2.8.1. Для заражения готовят споровую культуру исследуемого штамма. Для этого суточную бульонную культуру засевают на одну из следующих сред: МПА, агар Хоттингера, голодный пшеничный или гороховый агар. Посевы выдерживают три-четыре дня в термостате при 37 1°С. Процесс спорообразования контролируют путем подсчета спор при микроскопии раздавленной капли или окрашенных мазков.

2.8.2. После образования спор у 90-100 % микробов бактериальную массу смывают физиологическим раствором и определяют концентрацию спор по стандарту мутности или путем посева серийных разведений на МПА. Из суспензии спор известной концентрации готовят три рабочих разведения с содержанием 10 тыс., 100 тыс. и 1 млн спор в 1 мл.

2.8.3. Для определения вирулентности культур двум кроликам массой 2-2,5 кг вводят подкожно в области живота по 1 мл разведения с концентрацией 1 млн спор в 1 мл.

2.8.4. Для определения степени вирулентности по 1 мл раствора каждого разведения (п. 2.8.2) вводят подкожно в области живота двум кроликам и наблюдают за ними в течение 10 суток.

Степень вирулентности Вас. anthracis определяют по дозе, вызвавшей гибель кроликов. Высоковирулентные штаммы вызывают гибель кроликов при введении 10 тыс. спор, умеренно вирулентные - при введении 100 тыс. и 1 млн спор, слабовирулентные и авирулентные штаммы в указанных дозах не вызывают гибель кроликов.

3. Требования к режиму работы и передаче выделенных культур

При проведении исследований на сибирскую язву необходимо строго соблюдать правила действующей "Инструкции о противоэпидемическом режиме работы с материалом, зараженным и подозрительным на зараженность возбудителями инфекционных заболеваний I-II группы".

Выделенные культуры Вас. anthracis медицинские учреждения направляют в специализированные лаборатории Научно-исследовательского противочумного института Сибири и Дальнего Востока или Научно-исследовательского противочумного института Кавказа и Закавказья Минздрава СССР, ветеринарные - во Всесоюзный научно-исследовательский институт ветеринарной вирусологии и микробиологии или Научно-исследовательский ветеринарный институт (г. Казань).

Данным учреждениям предоставлено право давать окончательное заключение о принадлежности атипичных штаммов к виду Вас. anthracis, при этом характер и объем противоэпидемических и противоэпизоотических мероприятий до получения заключения специализированных лабораторий должны решаться на месте, исходя из конкретной сложившейся ситуации.

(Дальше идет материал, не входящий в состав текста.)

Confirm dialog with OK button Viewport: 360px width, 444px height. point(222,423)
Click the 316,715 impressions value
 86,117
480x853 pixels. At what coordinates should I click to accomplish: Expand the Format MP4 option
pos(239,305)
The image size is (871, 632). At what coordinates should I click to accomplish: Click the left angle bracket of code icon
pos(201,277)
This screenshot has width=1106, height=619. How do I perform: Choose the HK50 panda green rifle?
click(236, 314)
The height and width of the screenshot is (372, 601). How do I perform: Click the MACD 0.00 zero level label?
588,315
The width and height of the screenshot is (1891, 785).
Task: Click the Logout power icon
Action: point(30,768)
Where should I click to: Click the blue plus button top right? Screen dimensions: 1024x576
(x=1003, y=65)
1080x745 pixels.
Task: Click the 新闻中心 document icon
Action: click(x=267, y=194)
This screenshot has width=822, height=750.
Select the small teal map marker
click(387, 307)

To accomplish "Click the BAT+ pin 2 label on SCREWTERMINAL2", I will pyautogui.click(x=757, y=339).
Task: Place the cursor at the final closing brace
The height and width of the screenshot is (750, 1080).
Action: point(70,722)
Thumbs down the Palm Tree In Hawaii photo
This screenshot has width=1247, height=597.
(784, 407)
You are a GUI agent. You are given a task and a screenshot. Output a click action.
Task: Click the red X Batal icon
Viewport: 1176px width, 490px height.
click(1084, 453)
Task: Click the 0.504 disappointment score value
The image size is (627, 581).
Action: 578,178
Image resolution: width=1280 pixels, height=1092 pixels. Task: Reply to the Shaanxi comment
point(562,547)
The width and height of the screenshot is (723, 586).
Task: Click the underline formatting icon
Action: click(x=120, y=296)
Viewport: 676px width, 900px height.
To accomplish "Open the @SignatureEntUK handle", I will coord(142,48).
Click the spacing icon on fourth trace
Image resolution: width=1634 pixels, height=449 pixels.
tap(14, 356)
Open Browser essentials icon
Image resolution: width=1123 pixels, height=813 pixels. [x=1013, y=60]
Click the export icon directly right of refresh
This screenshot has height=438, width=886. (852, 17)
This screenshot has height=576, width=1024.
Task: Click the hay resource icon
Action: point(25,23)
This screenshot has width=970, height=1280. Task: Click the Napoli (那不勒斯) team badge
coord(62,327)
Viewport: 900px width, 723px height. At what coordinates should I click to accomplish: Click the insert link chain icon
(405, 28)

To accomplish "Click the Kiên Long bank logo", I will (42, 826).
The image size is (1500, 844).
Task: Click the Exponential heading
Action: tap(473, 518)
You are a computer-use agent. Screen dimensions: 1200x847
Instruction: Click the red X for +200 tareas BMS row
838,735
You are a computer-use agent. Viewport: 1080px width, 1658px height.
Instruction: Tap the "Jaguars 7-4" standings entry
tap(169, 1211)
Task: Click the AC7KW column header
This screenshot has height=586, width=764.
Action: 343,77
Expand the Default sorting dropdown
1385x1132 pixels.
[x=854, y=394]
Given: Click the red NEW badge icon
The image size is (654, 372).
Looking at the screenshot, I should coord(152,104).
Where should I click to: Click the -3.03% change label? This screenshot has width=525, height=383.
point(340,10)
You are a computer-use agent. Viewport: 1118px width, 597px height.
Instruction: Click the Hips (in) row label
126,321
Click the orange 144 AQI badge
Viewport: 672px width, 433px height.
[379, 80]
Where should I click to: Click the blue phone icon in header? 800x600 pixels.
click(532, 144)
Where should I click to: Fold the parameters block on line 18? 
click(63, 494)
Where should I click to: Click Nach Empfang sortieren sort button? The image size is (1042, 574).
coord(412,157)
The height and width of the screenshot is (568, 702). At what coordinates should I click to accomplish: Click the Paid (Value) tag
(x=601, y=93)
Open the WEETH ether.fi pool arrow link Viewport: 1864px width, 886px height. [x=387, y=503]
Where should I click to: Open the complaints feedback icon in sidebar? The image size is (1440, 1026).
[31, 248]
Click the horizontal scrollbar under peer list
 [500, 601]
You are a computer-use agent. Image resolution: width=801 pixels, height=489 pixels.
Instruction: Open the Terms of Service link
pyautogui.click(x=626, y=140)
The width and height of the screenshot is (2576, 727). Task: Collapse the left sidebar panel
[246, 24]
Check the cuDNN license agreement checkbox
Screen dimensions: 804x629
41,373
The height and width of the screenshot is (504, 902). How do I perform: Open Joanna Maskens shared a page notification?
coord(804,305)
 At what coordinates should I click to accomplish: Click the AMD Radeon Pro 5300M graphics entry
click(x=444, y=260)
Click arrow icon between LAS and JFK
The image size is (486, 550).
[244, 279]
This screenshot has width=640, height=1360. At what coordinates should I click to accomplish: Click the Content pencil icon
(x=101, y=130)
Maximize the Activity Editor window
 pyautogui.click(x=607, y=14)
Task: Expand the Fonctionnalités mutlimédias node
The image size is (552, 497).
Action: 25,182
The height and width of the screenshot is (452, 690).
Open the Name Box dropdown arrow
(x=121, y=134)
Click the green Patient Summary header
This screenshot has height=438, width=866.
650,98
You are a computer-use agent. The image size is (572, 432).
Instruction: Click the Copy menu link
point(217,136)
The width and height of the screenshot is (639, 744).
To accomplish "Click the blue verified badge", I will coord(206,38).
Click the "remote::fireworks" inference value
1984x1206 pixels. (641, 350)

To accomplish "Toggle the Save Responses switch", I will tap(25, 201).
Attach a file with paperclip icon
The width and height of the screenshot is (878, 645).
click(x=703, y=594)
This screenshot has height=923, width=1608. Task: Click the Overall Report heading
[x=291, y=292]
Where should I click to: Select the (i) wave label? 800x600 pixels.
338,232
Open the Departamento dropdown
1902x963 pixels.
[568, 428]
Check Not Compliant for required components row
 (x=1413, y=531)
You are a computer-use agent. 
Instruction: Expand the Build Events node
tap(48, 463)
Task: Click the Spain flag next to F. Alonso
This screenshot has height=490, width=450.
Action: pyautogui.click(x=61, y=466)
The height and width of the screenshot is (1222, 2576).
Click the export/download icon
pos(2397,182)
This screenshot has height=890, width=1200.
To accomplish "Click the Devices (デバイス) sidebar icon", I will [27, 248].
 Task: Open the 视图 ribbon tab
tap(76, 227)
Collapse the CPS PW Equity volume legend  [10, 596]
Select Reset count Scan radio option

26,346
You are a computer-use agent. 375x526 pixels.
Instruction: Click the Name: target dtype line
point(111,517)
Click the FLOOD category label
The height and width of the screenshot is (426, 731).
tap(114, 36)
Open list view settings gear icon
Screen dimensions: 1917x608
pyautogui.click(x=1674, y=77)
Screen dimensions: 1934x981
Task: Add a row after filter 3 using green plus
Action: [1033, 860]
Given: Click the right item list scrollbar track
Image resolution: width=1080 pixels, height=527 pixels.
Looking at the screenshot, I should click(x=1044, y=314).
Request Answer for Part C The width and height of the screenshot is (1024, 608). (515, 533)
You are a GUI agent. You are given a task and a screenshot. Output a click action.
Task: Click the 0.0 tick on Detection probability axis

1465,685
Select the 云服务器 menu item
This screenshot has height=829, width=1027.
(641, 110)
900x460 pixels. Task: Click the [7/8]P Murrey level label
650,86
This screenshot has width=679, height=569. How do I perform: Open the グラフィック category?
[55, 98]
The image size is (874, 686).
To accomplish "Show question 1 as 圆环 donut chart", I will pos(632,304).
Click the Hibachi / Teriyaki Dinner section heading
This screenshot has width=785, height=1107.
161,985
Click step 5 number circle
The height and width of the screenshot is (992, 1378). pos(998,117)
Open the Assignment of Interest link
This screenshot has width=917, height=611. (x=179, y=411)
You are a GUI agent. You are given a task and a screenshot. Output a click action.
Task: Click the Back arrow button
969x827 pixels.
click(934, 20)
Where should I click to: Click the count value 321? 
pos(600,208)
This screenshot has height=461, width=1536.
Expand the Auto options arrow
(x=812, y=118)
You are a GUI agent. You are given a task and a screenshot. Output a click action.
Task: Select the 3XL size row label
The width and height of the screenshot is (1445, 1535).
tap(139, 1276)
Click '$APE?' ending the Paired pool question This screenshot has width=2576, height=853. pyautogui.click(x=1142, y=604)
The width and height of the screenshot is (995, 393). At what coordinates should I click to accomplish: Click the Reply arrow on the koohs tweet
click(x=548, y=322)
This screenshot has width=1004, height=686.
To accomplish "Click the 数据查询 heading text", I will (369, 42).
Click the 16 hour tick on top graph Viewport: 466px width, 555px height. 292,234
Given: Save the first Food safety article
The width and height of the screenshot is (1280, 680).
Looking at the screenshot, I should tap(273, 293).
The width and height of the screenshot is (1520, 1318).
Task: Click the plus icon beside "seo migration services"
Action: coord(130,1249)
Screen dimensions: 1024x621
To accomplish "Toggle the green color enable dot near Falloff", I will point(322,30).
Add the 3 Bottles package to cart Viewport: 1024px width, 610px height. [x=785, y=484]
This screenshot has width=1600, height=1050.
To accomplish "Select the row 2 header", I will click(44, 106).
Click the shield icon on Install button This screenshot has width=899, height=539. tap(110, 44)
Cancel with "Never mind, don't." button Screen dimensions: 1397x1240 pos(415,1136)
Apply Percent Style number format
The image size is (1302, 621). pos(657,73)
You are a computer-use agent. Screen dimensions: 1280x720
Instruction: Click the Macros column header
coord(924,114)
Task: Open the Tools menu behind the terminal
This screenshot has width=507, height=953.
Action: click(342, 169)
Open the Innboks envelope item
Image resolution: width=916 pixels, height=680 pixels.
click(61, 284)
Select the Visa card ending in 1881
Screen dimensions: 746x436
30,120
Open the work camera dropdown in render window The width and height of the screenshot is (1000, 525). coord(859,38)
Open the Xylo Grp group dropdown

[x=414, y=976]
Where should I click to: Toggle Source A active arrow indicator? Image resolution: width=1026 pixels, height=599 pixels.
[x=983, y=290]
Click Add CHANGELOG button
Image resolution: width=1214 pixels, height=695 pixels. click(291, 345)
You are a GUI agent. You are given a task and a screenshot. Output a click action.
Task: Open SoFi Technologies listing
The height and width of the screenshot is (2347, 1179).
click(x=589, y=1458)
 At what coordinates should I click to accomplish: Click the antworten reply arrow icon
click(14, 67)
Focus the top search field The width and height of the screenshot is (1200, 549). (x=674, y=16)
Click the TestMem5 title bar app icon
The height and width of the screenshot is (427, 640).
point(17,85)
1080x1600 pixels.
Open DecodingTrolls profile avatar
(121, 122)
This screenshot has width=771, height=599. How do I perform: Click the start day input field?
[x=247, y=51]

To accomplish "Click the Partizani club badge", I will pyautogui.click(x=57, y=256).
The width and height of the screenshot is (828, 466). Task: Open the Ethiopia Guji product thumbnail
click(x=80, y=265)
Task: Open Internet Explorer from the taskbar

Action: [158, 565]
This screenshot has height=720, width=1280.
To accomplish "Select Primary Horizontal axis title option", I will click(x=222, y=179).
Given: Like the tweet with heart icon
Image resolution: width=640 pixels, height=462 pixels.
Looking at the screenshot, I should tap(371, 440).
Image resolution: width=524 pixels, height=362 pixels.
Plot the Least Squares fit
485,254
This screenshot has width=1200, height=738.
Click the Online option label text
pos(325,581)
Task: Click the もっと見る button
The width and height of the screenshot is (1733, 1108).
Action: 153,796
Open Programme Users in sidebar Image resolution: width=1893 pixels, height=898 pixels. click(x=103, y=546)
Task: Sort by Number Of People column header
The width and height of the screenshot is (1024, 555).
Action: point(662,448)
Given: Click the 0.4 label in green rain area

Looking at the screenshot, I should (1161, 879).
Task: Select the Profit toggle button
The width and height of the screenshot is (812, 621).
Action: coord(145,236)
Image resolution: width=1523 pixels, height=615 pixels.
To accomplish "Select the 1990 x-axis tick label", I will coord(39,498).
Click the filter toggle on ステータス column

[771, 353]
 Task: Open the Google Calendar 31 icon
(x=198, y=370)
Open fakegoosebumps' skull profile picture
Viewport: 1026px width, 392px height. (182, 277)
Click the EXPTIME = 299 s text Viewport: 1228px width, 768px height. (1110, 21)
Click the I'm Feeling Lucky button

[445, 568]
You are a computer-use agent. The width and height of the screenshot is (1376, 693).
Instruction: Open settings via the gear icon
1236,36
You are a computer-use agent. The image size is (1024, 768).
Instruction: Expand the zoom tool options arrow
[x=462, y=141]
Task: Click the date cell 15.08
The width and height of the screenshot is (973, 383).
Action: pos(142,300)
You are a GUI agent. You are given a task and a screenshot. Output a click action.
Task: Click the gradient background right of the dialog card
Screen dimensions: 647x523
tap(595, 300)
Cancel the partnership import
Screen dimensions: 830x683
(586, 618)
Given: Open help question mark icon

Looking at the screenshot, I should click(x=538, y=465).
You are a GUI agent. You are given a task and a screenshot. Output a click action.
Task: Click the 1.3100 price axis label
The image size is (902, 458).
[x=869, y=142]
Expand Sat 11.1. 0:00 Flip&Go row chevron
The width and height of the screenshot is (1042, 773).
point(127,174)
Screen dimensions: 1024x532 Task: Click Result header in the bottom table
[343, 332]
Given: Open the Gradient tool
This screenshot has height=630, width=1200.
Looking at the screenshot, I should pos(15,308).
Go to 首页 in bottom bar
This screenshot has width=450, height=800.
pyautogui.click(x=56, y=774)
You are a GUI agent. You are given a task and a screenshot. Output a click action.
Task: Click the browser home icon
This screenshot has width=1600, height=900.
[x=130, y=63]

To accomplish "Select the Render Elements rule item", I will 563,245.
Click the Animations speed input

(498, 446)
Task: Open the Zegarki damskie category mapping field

С утверждением настоящих Методических указаний утрачивают силу "Методические указания по лабораторной диагностике сибирской язвы" (утв. 7 мая 1979 г.), "Методические указания по обнаружению возбудителя сибирской язвы в сырье животного происхождения и объектах внешней среды" (утв. 1 ноября 1979 г.), "Временные методические указания по постановке реакции диск- преципитации при диагностике сибирской язвы и идентификации ее возбудителя" (утв. 24 июня 1980 г.), в "Инструкции и методических указаниях по лабораторной, клинической диагностике, профилактике и лечению сибирской язвы у людей" (утв. 15 июля 1980 г.) раздел "Лабораторные исследования при сибирской язве".